Minnesota's Baseball Analytics Professionals Gather To Talk Numbers

MINNEAPOLIS (WCCO) -- They gather in an auditorium – accountants, lawyers, computer programmers. They are here to talk baseball. That's right, it's a gathering for the new term in the sport -- analytics.

"Now we have Statcast information, which is a tracking system of all the players on the field at every moment in time," Derek Falvey said. "We're learning a lot about what players do on the field that we see with our eyes but now we can quantify and objectively measure."

Falvey is the Twins' new general manager, brought in in part for just that -- to break down numbers.

And man do they have some breaking down to do. That's why the science is taken into account.

"That's what we try to find is things that our hunches are wrong on or things that coaches' hunches are wrong on because those are the things that you need to know because your hunches aren't telling you what the data really tells you," Randy Istre of Inside Edge Baseball said. "The data's typically right if there's a high enough sample size."

This organization lends a willing ear.

"So it's a little bit of everybody because not a lot of people are employed in the sports analytics. Maybe 7 percent of this group is," Dan Atkins with Minneanalytics said. "But it's people doing analytics at United Health Group, Target, Best Buy, all the majors. I mean there's 10,477 analytics professionals that belong to our organization."
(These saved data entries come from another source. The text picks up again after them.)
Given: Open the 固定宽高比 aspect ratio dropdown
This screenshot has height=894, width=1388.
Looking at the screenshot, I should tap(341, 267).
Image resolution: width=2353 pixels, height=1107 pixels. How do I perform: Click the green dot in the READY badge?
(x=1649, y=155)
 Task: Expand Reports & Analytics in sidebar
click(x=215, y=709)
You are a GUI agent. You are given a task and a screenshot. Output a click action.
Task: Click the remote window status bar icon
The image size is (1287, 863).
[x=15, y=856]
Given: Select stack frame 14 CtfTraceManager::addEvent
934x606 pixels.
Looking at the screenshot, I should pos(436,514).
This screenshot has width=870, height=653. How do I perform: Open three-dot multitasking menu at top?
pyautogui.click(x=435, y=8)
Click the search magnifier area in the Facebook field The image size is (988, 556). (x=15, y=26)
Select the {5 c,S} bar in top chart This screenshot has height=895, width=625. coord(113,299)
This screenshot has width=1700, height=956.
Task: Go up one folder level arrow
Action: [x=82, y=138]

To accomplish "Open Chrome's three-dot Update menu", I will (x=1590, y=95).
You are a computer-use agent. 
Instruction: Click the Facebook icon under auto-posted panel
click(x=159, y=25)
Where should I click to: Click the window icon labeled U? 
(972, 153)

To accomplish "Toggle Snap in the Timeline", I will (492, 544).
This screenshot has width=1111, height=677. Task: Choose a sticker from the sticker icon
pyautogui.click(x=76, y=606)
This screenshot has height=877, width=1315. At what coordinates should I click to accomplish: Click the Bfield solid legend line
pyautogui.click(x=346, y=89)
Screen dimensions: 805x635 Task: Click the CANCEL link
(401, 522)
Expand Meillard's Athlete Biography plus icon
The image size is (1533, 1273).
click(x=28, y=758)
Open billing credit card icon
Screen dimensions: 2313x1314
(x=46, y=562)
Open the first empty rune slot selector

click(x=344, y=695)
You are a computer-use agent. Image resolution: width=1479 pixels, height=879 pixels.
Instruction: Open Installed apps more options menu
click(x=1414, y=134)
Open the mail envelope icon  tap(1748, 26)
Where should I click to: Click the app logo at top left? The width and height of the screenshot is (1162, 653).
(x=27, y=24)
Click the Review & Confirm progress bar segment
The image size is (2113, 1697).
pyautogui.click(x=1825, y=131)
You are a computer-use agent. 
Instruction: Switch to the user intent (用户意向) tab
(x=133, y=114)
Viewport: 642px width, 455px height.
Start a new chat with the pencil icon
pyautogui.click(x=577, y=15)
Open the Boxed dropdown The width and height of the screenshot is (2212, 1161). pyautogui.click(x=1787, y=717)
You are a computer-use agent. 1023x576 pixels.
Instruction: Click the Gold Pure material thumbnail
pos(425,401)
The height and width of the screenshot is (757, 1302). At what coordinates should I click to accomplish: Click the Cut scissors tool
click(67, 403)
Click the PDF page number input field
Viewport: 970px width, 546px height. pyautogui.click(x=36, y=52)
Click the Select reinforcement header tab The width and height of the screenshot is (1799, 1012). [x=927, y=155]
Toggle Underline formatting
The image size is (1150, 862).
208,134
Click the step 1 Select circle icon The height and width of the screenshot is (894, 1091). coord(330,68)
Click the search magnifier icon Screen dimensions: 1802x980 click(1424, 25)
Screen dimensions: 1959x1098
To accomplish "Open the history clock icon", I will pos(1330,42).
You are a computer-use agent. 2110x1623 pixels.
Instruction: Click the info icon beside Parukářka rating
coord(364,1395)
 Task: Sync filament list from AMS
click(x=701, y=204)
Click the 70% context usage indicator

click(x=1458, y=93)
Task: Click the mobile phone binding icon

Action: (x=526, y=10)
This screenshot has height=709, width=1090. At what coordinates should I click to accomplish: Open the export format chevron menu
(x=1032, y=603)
While the big leagues are extensive in their computer work, it's trickled down to college. The key -- know how to use the numbers.

"We like to give guys real, tangible data that helps guide their training, that helps guide their in-game development and helps guide the way that they adjust from game to game," Gophers pitching coach Ty McDevitt said. "Without overloading them, and that's the caveat to the whole deal."

So you have this new cross breed, athletics and computer types, coming together with -- to an extent -- the same goal: learn how to use data to get better.

"In my day job I do medication adherence, which is really boring but I talk in sports metaphors, so it's like, 'Hey, they're on three drugs, this is a power hitter, right?'" Atkins said.